The opportunity came this week when the Royal New Zealand ballet’s production of Giselle came to town. A more perfect match for Halloween would be hard to find. Giselle was first staged in Paris in 1841 and it is one of the oldest ballets still performed. The tale is a Gothic Romance, set in the woods of Medieval Germany. Giselle, a young peasant girl is wooed by Albrecht, a Duke in disguise. Disapproving of the match are Hilarion, a rival for Giselle’s hand, and her mother, Berthe, concerned for the welfare of her daughter who was born with a weak heart. The first Act concentrates on life in the village and Albrecht’s courtship of Giselle. The corps de ballet, the equivalent of a play’s chorus, feature prominently with group routines based on folk-dances and wedding waltzes. The bucolic idyll is interrupted by a visit from a hunting party, local aristocracy who will recognise Albrecht. At their arrival he flees and, suspicious, Hilarion searches his possessions and discovers a sword and horn, the call of which makes the hunters return. Albrecht is unmasked but worse, one amongst the party is his betrothed, the Princess Bathilde. Distraught by his betrayal, Giselle’s heart gives out and, after a frenzied, maddened solo, she dies in the Duke’s arms.
Act two opens on a darkened stage. Gone is the village, the Grimm inspired wooden shacks, the flowers and the sunshine. We are now deep in the heart of the woods. Stark against the blackness, floating on pointe as though she were truly made of no more than air, comes an ethereal spirit, all in white, Myrtha, Queen of the Wilis. Her haunting dance conjures her followers, the unresting souls of women who have died at the hand of love, creatures taken from the poetry of Victor Hugo and Heinrich Heine, Germanic versions of the Slavic Vila, nymphs of the forest, of the wilderness.

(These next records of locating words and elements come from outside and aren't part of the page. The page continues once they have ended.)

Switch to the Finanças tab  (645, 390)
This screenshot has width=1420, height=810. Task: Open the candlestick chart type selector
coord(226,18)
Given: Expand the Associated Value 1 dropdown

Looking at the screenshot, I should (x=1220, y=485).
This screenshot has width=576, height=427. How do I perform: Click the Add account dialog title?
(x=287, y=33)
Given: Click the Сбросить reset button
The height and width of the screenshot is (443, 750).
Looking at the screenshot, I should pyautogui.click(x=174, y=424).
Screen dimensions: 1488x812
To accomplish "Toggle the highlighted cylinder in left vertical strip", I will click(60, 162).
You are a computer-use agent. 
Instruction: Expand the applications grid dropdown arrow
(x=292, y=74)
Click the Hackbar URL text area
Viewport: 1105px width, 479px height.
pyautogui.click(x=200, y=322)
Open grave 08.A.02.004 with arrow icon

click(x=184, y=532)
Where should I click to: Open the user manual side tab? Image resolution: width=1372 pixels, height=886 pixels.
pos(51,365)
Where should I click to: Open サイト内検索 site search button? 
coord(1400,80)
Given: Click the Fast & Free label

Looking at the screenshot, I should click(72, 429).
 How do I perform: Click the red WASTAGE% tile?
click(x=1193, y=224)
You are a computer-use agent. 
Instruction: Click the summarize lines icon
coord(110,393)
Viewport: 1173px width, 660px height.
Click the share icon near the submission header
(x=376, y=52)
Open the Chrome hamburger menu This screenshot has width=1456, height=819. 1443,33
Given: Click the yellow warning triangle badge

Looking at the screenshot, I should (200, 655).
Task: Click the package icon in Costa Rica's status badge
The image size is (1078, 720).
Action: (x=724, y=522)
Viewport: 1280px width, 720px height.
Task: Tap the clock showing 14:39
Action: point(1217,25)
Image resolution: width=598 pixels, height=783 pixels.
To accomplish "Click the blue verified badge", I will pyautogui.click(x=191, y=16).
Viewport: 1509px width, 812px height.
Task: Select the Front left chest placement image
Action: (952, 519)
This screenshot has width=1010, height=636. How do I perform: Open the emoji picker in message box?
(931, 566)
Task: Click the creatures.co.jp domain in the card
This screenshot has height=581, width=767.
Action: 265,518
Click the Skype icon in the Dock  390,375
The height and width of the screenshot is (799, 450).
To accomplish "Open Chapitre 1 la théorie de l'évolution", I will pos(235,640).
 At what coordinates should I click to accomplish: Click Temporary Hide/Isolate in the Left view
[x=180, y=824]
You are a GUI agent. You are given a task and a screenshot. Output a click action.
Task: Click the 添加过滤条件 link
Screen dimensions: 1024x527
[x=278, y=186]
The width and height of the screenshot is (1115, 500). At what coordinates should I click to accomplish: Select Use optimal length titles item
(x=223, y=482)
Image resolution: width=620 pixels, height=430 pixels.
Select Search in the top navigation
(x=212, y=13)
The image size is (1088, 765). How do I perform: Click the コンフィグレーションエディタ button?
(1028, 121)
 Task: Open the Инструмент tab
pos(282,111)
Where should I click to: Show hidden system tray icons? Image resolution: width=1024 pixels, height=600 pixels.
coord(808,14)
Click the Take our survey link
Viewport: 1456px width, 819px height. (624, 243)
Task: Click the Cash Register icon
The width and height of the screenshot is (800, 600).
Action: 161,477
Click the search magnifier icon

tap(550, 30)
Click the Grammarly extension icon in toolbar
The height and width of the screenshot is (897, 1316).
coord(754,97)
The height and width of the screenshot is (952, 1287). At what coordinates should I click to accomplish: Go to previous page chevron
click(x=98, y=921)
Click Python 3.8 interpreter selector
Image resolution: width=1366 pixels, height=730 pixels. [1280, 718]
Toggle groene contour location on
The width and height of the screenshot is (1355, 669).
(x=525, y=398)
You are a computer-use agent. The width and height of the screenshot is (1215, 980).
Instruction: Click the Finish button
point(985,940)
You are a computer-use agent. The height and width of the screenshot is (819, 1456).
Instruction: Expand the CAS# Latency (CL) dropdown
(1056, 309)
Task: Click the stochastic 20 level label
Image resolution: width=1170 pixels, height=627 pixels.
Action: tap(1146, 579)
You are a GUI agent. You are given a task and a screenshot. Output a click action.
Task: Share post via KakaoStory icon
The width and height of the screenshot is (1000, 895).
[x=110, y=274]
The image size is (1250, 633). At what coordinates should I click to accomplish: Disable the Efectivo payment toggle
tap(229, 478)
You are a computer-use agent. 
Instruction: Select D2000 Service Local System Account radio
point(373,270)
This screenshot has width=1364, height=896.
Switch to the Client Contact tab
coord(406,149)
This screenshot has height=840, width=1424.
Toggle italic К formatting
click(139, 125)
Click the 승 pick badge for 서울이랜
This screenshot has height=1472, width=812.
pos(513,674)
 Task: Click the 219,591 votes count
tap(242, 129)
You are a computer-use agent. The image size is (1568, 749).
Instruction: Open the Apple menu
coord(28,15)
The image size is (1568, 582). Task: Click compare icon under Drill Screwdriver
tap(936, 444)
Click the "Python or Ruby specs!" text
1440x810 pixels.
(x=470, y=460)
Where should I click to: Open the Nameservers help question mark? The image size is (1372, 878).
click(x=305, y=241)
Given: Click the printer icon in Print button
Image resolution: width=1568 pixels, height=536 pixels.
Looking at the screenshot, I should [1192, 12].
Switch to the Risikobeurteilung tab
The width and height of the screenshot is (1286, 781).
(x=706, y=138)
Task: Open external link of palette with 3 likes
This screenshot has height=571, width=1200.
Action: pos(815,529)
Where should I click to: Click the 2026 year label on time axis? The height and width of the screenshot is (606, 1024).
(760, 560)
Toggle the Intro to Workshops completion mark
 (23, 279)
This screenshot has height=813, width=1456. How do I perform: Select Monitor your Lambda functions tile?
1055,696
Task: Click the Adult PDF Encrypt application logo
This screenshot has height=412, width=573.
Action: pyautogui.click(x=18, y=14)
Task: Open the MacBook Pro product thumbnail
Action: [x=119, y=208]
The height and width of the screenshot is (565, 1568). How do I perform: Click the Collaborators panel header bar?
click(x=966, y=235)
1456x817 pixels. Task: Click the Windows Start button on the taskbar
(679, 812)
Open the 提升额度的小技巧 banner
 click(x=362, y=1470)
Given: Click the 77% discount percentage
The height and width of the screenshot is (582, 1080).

They arrive, veiled, in phenomenal, goosebump inducing synchronicity, barely looking at their sisters as they pass, sometimes backwards, displaying an inherent trust that each will be in time, in their place.
We cut to Albrecht, alone at Giselle’s tomb. It is dangerous for a man to be in the woods at night. If he strays across the Wilis’ path they will not let him leave. He will be danced to death in revenge for the wrongs they have suffered. But Giselle’s ghost has risen. Her love endures from beyond the grave and she will not allow Albrecht to come to harm. First they dance together, a pathos ridden echo of Act One. Their movements mirror each others but they cannot touch, separated by the void between their worlds. They linger too long.
Led by their Queen, the Wilis return. Albrecht will be their next victim. Giselle begs for his life but it is not enough. The dance must begin. The final minutes of the ballet are some of the best as Giselle battles to protect her love, partnering him through the dance until dawn begins to break and the spirits must fall back to the shadows, unsatisfied. For now. Traditionally, the ballet has a ‘happy’ ending, Albrecht is saved, Giselle’s ghost escapes Myrtha’s grasp and can slip in to sleep. Part of the power of this production was the choice not to vanquish the Wilis. As an opaque screen fell across the stage, spotlights revealed first, a man, head bowed dressed in black, then a figure in all in white. So beware the woods this Halloween, so long as there is heartbreak the Willis will not rest.